# Article:
## Begin
But Japan had three channels that bled the wound slower. None of them were perfect. All of them were real.
Tourniquet #1: Rates That Actually Reached Borrowers
The Bank of Japan cut its discount rate from 6.0% in 1990 to 0.5% by September 1995 — then to zero in February 1999. And here's the critical difference from China: those cuts actually reached corporate borrowers. By the late 1990s, Japanese SMEs were borrowing at 2-3% including guarantee fees.
Compare that to China. The one-year LPR (Loan Prime Rate, China's benchmark lending rate) has fallen from 4.3% to roughly 3.0% over the past three years — a 130 basis point cut. But actual SME borrowing rates? Still 5-8%. Total financing costs including guarantee fees and hidden charges? 8-15%. The policy rate drops, and the small business owner feels nothing.
Japan's rate cuts were a sledgehammer. China's are a fog machine — impressive from a distance, meaningless up close.
Tourniquet #2: Credit Guarantees That Worked
Japan's credit guarantee system (shinyō hoshō seido) was not a token gesture. Roughly 40% of Japanese SMEs used it. The guarantee fee ran 0.21-1.30% annually, with a base rate of 0.5-0.8%. The guarantee covered 70-80% of the loan amount, up to a ceiling of 200 million yen (roughly $2 million). Add the guarantee fee to the bank rate, and an SME's total financing cost came to about 3.5-6%.
## End
# Available data:
## Begin
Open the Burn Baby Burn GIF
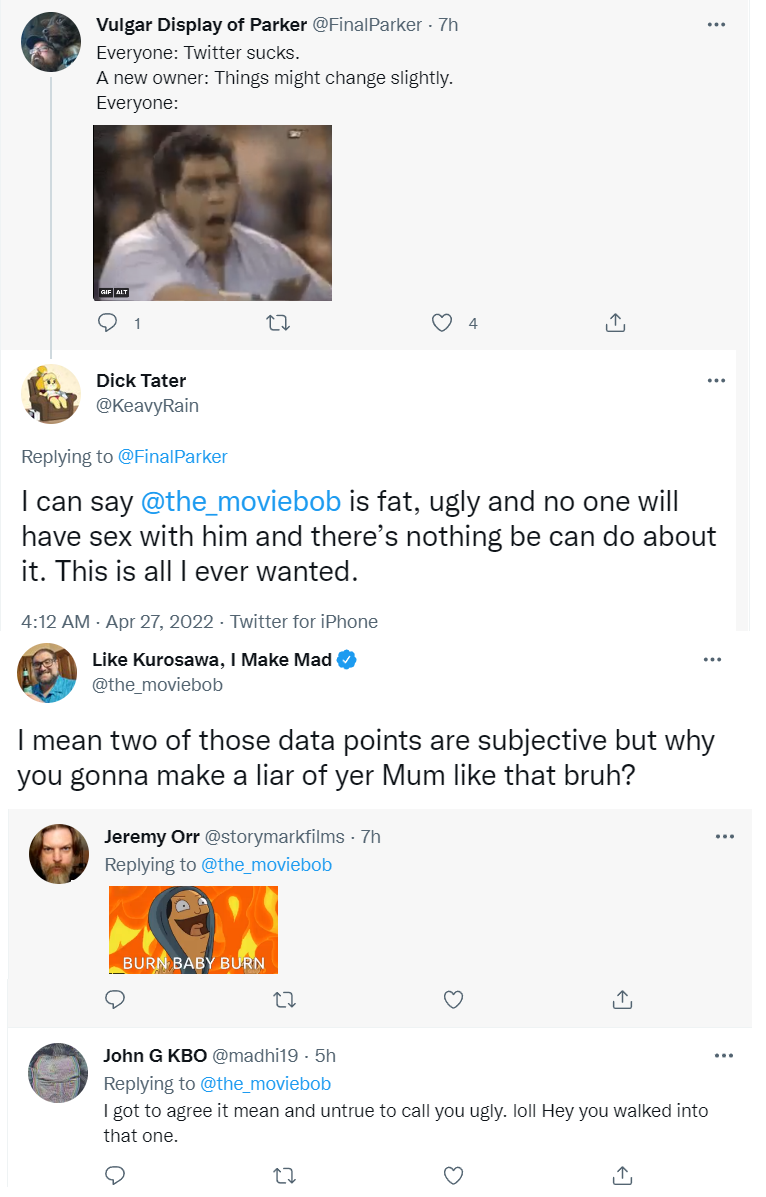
## End
# Problems to work on:
1. According to the article on Japan's and China's lending policies, roughly what share of Japanese SMEs used Japan's credit guarantee system?
2. Write out the article on Japan's and China's lending policies from "Japan's rate cuts" to "to about 3.5-6%.".
3. Continue the article on Japan's and China's lending policies from the point where it stops.

# Answers per task:
1. Roughly 40%

2.
Japan's rate cuts were a sledgehammer. China's are a fog machine — impressive from a distance, meaningless up close.
Tourniquet #2: Credit Guarantees That Worked
Japan's credit guarantee system (shinyō hoshō seido) was not a token gesture. Roughly 40% of Japanese SMEs used it. The guarantee fee ran 0.21-1.30% annually, with a base rate of 0.5-0.8%. The guarantee covered 70-80% of the loan amount, up to a ceiling of 200 million yen (roughly $2 million). Add the guarantee fee to the bank rate, and an SME's total financing cost came to about 3.5-6%.

3.
When the 1997-98 Asian financial crisis hit, Prime Minister Obuchi's government expanded the guarantee envelope from roughly 30 trillion yen to 45 trillion yen — a 50% increase. That emergency expansion kept thousands of firms alive that would otherwise have folded.
Was it perfect? No. Guarantee-associated bankruptcies (hoshō tōsan) ran 1,000-2,000 per year in the late 1990s — firms that borrowed too much under the guarantee umbrella and couldn't repay. The system created moral hazard. It also kept companies alive that should have died. But it gave them a chance. It gave them time.
China's credit guarantee coverage: an estimated 4-8%. The National Financing Guarantee Fund reached about 1.4 trillion yuan in re-guaranteed business volume in 2024 — a fraction of what's needed for 56 million SMEs. The system is fragmented, locally operated, and structurally unable to substitute for collateral the way Japan's national system did.
Tourniquet #3: 510 Lenders Built for Small Business
Japan had 510 financial institutions specifically or primarily serving SMEs: roughly 260 credit cooperatives (shinyō kinko), 150 credit associations (shinyō kumiai), 40 second-tier regional banks, and about 60 regional banks. The credit cooperatives alone handled 25-30% of all SME lending.
These weren't big banks doing small-business units as a sideline. They were institutions whose entire charter, incentive structure, and institutional culture revolved around SME relationships. Loan officers at a credit cooperative in Osaka knew their clients' cash flows because they'd been having tea with the owners for twenty years. That's relationship lending — the kind of institutional knowledge that lets you extend unsecured credit to a small factory because you understand their order book, not because you hold their land deed.
China has no equivalent. The city commercial banks and rural commercial banks that nominally serve small businesses operate on the same collateral-first logic as the big state banks. The rural banks that were supposed to be China's credit cooperatives? The 2022 Henan rural bank scandal — where depositors couldn't access their own money — led to a regulatory crackdown that further constrained their lending capacity.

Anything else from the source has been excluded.